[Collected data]
BEGIN
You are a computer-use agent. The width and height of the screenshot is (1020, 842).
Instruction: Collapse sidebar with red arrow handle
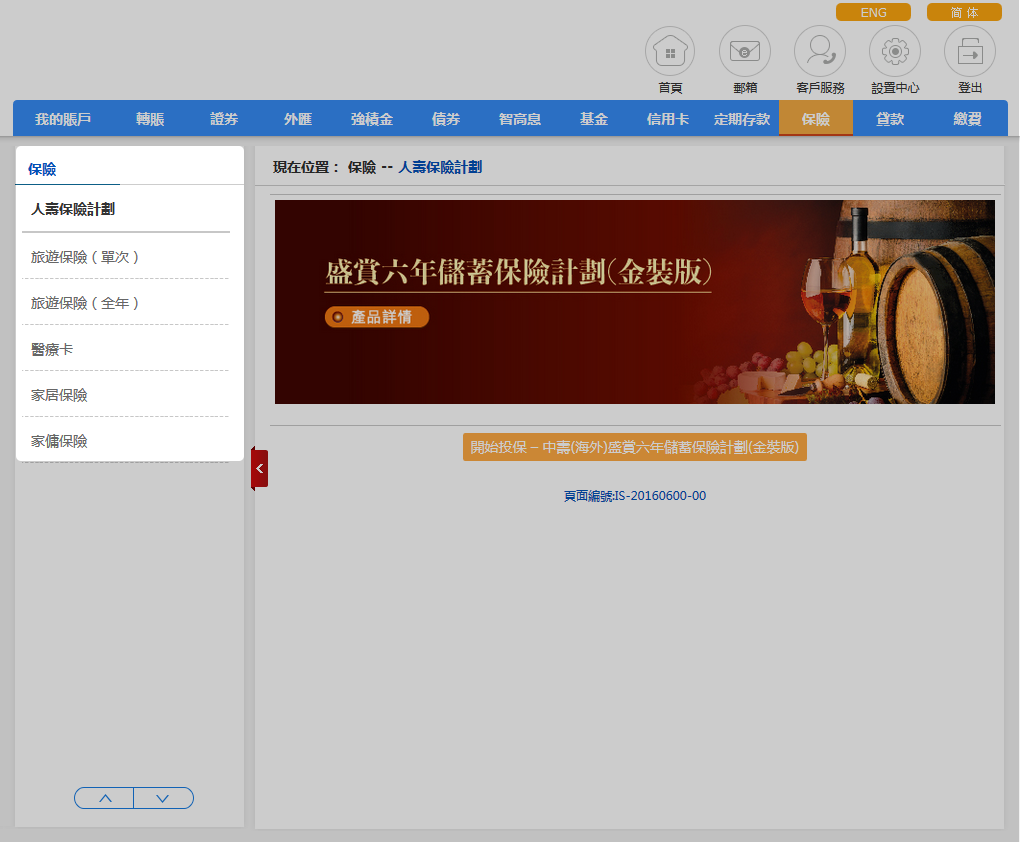[259, 468]
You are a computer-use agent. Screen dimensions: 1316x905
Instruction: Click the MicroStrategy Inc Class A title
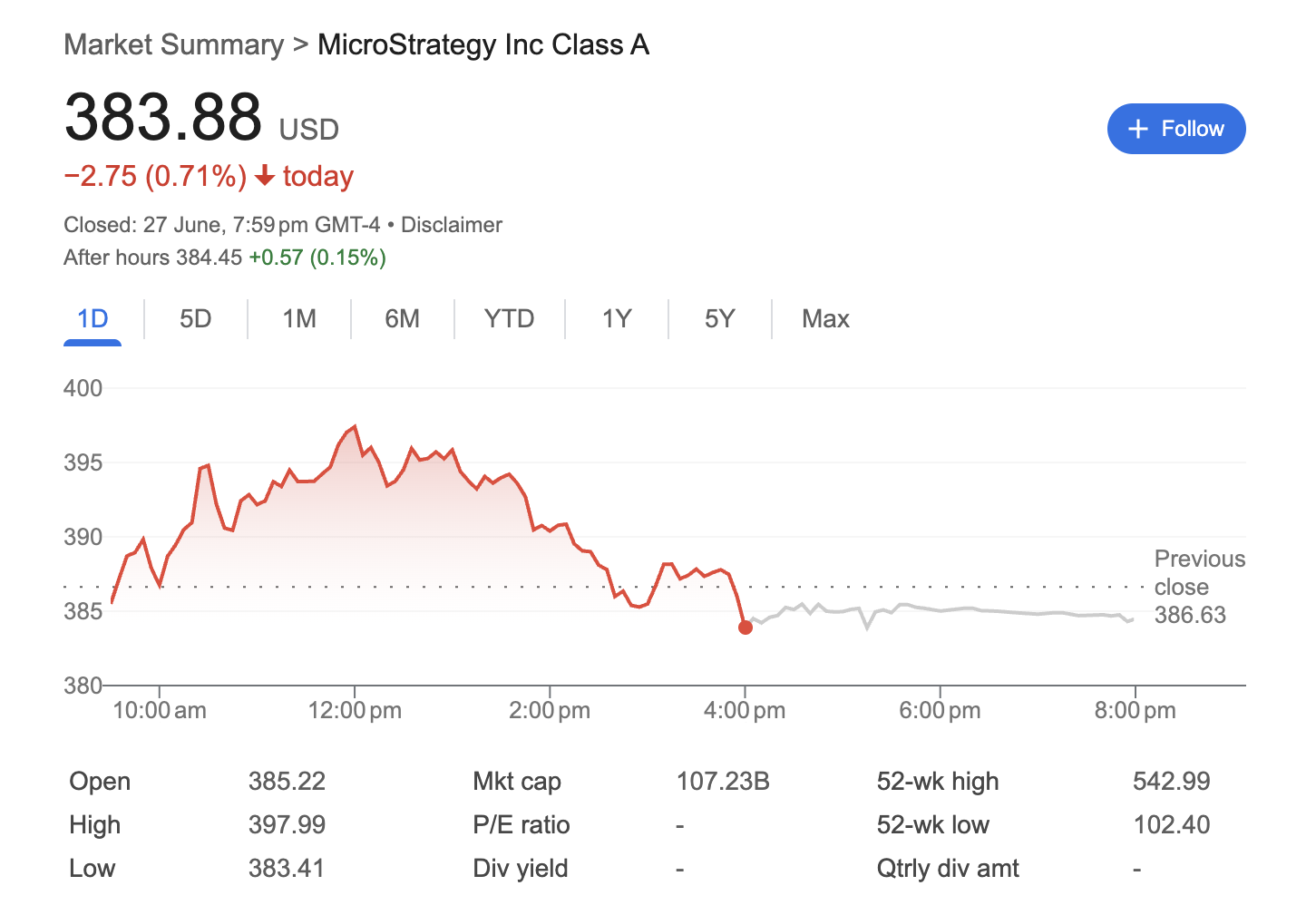coord(483,44)
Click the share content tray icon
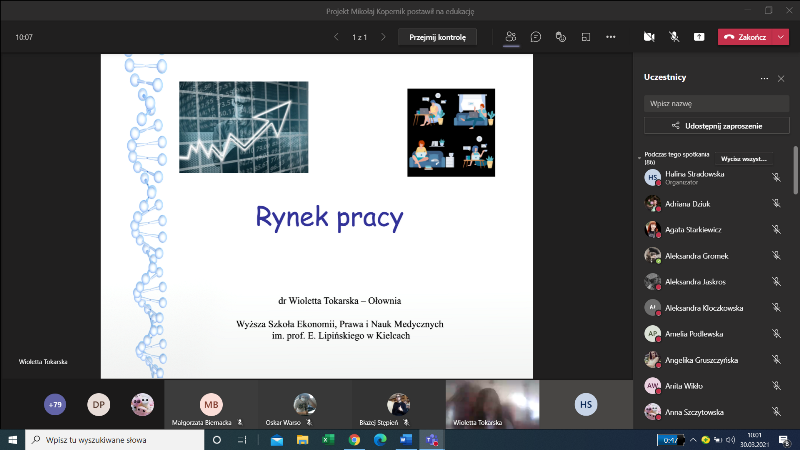Image resolution: width=800 pixels, height=450 pixels. click(699, 37)
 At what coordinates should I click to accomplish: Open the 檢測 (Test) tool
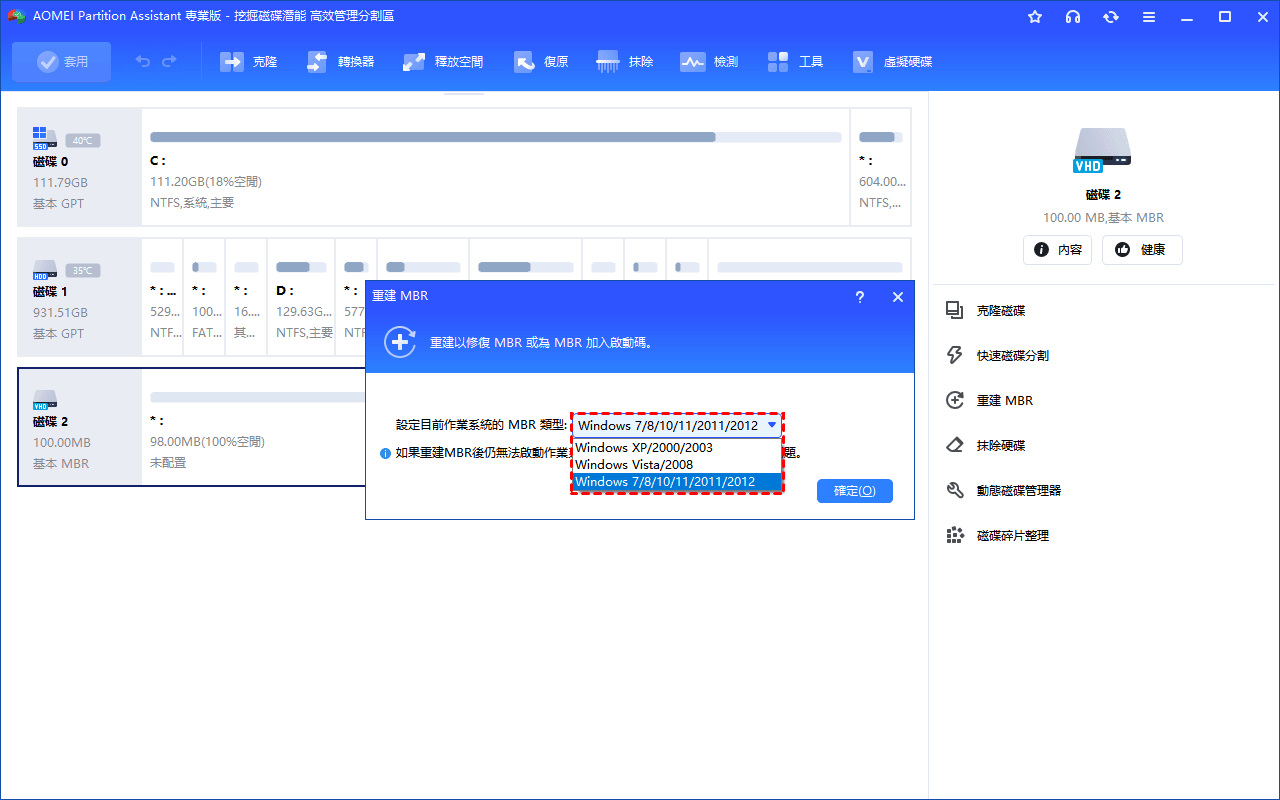(693, 62)
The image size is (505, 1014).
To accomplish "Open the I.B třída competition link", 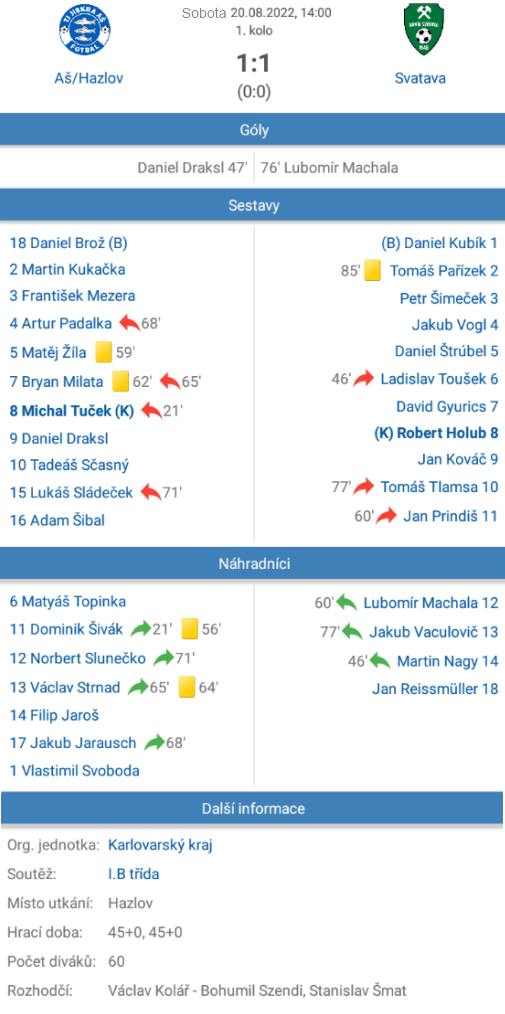I will point(134,874).
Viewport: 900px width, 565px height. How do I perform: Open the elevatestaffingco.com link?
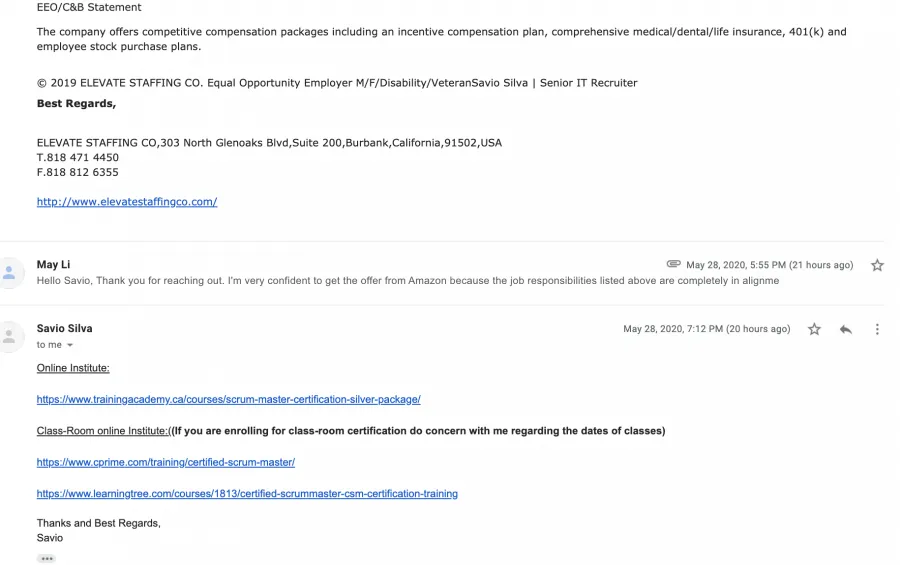(x=127, y=202)
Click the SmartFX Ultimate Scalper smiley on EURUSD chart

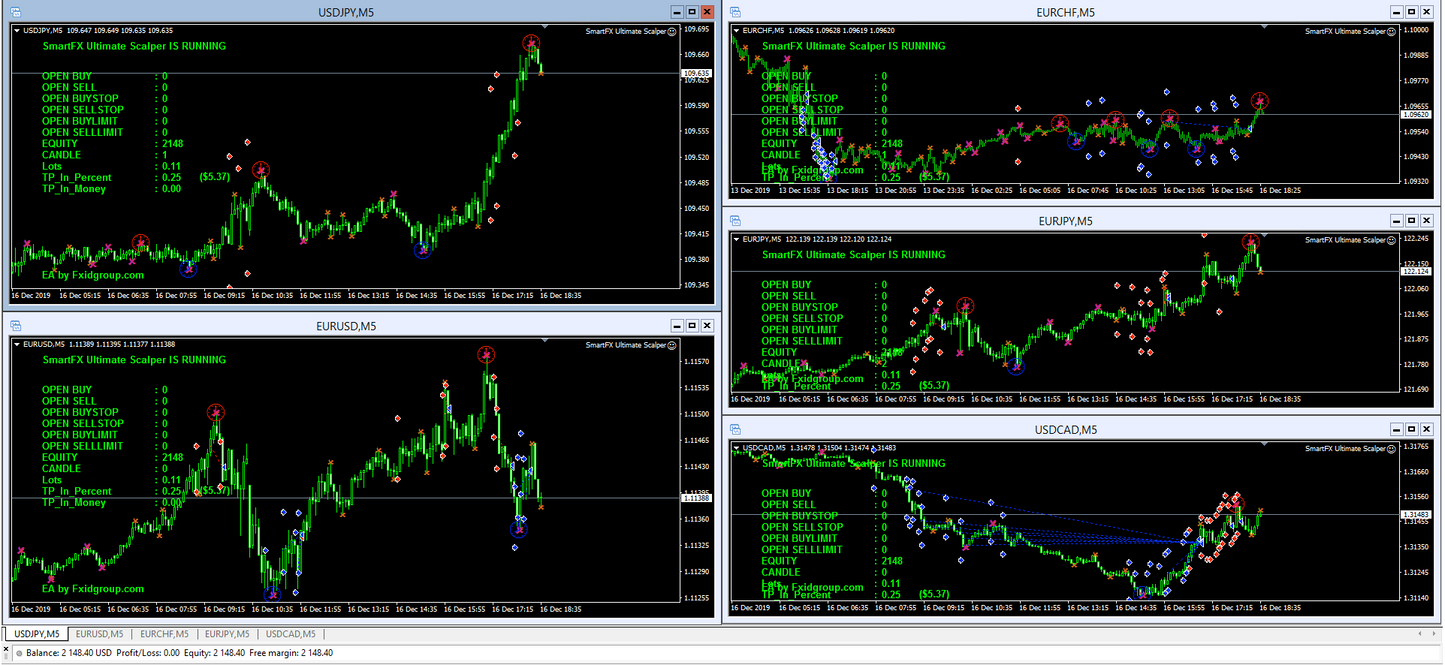672,345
END
[YOUR GOAL]
Where a line of the records includes "agent", copy it.

[SOLVED EXERCISE]
You are a computer-use agent. The width and height of the screenshot is (1020, 842).
You are a computer-use agent. Screen dimensions: 1316x905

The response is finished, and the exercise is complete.